Now, as CBS News' John Bentley reports, his poll numbers are slipping as his campaign scrambles to stay in the race.
What happened? Can Thompson turn it around?
Asked about his numbers, Fred Thompson often mentions former Democratic presidential candidate Howard Dean.
"President Howard Dean was leading in all the polls, was spending most of the money, and he got anointed by everybody. On election night, ol' Howard wasn't anywhere to be seen," said Thompson. "And Kerry, who, you know, had been in single digits, wound up winning it. So the only thing that we know is that no one knows nothin' when it comes to politics."
But according to University of Miami political science professor Greg Koger, the problem may be deeper than just a recent drop in the polls.
"It's a puzzling candidacy," Koger said. "I mean, on paper, he could be a very good candidate for the Republican Party. He has a set of views that are the type of positions that can unite the Republican Party. On the other hand, the fact that he got in late is really hurting his ability to campaign."
There have been some sparsely attended events, like one in New Orleans, for example, where barely a third of the room was filled.

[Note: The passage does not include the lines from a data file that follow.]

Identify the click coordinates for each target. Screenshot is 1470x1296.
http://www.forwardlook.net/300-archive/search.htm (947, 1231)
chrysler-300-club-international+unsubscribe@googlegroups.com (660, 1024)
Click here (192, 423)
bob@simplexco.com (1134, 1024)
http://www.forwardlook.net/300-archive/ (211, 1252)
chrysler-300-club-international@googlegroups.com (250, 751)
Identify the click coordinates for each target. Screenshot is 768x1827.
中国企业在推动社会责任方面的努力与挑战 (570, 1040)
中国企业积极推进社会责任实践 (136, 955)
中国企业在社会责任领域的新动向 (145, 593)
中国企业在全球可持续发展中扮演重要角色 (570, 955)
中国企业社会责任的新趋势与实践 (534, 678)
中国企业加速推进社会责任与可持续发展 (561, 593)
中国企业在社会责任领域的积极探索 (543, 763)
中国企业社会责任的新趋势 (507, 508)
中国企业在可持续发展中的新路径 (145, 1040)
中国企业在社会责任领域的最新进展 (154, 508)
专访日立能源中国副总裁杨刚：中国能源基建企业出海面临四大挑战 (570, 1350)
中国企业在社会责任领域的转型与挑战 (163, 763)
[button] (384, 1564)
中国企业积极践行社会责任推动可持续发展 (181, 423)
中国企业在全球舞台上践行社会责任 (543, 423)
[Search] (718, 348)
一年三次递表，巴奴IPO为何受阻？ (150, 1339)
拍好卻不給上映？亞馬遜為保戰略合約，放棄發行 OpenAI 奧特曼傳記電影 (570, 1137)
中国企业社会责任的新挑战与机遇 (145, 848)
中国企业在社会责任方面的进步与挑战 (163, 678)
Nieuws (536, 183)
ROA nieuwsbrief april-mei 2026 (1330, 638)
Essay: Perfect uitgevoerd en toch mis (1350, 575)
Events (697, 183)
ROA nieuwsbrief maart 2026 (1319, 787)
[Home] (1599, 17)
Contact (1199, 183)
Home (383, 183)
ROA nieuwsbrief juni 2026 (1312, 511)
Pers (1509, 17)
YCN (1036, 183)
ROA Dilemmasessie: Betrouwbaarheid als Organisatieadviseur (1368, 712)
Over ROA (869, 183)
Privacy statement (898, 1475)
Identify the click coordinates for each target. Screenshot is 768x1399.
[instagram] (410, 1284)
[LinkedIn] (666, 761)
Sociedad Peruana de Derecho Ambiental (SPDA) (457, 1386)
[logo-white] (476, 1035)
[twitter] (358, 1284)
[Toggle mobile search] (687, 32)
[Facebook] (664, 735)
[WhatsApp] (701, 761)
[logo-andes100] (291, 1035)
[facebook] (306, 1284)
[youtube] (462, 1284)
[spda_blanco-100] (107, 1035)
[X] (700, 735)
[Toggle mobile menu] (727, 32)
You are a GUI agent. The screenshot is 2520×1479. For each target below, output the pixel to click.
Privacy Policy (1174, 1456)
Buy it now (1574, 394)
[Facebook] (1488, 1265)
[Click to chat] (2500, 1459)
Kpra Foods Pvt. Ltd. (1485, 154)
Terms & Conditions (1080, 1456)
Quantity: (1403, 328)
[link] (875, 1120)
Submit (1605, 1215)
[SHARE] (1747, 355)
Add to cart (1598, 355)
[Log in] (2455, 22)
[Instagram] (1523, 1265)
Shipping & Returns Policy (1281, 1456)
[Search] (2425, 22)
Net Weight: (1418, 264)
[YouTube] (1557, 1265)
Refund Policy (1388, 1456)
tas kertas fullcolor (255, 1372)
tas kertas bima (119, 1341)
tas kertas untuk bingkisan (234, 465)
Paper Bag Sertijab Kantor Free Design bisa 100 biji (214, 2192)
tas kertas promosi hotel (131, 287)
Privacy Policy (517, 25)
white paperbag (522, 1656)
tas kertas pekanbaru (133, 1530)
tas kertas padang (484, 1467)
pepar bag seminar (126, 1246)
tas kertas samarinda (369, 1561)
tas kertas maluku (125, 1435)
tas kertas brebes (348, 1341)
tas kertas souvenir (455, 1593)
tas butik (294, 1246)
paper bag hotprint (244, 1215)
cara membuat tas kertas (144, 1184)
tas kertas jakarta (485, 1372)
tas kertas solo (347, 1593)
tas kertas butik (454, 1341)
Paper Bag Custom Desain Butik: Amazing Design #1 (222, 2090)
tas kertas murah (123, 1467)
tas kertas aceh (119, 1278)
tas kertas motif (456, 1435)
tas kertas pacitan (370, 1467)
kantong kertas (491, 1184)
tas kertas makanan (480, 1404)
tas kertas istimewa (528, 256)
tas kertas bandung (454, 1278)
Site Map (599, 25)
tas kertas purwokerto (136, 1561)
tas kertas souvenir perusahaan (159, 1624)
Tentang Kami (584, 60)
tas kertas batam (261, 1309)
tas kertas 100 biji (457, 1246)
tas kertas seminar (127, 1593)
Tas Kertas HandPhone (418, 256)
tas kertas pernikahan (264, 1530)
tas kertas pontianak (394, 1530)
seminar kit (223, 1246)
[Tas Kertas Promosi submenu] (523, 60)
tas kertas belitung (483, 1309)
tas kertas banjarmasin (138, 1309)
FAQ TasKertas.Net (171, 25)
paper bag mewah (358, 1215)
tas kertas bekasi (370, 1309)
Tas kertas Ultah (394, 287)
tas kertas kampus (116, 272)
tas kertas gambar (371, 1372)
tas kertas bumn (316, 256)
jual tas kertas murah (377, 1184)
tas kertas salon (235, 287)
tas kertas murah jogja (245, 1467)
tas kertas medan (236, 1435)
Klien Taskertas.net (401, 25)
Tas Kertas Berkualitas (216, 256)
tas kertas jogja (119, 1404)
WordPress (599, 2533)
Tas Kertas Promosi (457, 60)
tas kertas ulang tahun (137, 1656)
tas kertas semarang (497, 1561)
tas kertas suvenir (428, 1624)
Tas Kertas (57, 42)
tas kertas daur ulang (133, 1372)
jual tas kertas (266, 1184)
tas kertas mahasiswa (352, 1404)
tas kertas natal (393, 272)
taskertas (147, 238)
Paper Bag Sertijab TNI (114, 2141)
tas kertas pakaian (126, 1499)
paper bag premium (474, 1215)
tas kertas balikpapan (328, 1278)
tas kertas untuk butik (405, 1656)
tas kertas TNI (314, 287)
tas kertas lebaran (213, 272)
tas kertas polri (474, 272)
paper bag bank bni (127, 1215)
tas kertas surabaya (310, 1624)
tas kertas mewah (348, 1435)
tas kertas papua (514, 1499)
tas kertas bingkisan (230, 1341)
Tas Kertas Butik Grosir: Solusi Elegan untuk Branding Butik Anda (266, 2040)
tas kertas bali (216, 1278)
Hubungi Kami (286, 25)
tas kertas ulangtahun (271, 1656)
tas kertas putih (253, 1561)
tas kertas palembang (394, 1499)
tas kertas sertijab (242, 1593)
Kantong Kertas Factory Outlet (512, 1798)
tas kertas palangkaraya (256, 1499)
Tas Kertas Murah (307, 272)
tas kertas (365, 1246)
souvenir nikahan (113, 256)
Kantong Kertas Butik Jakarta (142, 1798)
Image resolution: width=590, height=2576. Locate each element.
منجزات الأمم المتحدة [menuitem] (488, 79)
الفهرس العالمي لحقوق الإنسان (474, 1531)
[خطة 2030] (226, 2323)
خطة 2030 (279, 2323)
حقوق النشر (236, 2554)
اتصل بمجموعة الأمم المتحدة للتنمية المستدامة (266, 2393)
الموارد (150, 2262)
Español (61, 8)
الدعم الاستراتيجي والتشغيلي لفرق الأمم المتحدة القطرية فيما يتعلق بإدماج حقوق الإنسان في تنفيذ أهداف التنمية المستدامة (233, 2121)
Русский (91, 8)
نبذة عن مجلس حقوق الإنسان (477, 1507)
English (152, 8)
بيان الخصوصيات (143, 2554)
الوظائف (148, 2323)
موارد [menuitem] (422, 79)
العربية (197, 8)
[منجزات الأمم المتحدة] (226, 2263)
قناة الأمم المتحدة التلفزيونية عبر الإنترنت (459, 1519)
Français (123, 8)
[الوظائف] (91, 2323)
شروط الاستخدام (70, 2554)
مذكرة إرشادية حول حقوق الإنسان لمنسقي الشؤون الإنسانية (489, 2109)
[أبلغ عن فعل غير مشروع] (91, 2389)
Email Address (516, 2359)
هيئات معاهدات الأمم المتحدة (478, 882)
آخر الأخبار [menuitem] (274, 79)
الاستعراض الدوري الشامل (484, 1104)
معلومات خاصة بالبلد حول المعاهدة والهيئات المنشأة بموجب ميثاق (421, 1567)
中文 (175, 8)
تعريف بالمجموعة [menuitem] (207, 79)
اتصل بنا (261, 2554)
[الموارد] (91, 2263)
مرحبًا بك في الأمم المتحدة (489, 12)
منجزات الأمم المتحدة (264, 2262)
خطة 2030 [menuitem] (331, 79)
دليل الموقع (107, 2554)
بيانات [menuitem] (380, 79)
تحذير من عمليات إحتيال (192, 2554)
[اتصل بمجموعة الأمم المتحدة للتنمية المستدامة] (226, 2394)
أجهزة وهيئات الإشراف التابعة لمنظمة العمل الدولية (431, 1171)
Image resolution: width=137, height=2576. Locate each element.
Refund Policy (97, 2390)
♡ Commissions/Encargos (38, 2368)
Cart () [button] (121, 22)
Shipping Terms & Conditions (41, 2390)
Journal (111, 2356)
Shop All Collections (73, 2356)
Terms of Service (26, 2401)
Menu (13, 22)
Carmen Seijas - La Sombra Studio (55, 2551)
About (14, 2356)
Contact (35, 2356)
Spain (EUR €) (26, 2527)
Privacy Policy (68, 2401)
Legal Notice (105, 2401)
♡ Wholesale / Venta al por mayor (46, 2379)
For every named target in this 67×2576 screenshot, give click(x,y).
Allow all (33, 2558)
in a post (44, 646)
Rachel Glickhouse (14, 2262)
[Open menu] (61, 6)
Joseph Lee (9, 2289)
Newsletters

But Thompson has also won accolades for his policies on national defense, Social Security reform, and a revamped tax code.
So, why haven't those ideas resonated with voters?
"When you're going to come up with a military paper, with a tax paper, with a Social Security paper, and all those things, it takes some work to get all those things done, to sit down with the experts and actually work through those," said Rich Galen, a Thompson advisor. "So while those weren't public campaign events, they were certainly campaign activities."
"Now we're into the public campaign. It's back to the lunch rooms, the luncheonettes, the dining rooms. All those kinds of things where everybody will travel around in buses and SUVs. I think that's what you're seeing now, that Senator Thompson is at that phase of the campaign," Galen said.
You will also see Thompson spending more time appealing to religious voters.
Thompson joked about that while speaking at a Miami church on a recent Sunday morning.
"My mother saw to it I was in church three times a week, but she would be very surprised that I'm on this side of the pulpit," he said.
His appearance served a dual purpose for the campaign: shore up his religious credentials after he said he didn't attend church regularly, and appeal to conservative voters who may have abandoned him for Mike Huckabee, a Baptist minister.
A popular theory in political circles is that voters dated Fred Thompson, but married.
"It's a pretty good line. My sense is though, that based upon the scrutiny Governor Huckabee's coming under now that he's the front-runner, the marriage may well end in Reno with a quickie divorce," said Galen.
At the very least, voters are having commitment issues. A recent CBS News poll says over three-quarters of Republican primary voters haven't made up their minds yet.
"We're tied for third in Iowa," said Galen. "We're in second place, or tied for second, in South Carolina. We're not doing that well in New Hampshire. We're second, or tied for second, or maybe third, in the national polls… He's in the thick of the first-tier candidates."
That's why Thompson is now spending virtually all of his time in the vitally important state of Iowa.
Iowa volunteer Richard Rogers said "Thompson hasn't had a chance to be here as much as many of the others," but that "he's planning to be here almost full-time until the caucuses. I believe that it can make difference, even this late."
Professor Koger is not as optimistic.
"The best thing would be to build a time machine and go back to 2006 and start this early. Meet people within the Republican Party early, get them excited about his campaign, and make the case that the party ought to unite behind Thompson," Koger said. "I think it's difficult to make up ground in middle 2007, late 2007… I just think that's going to be very difficult."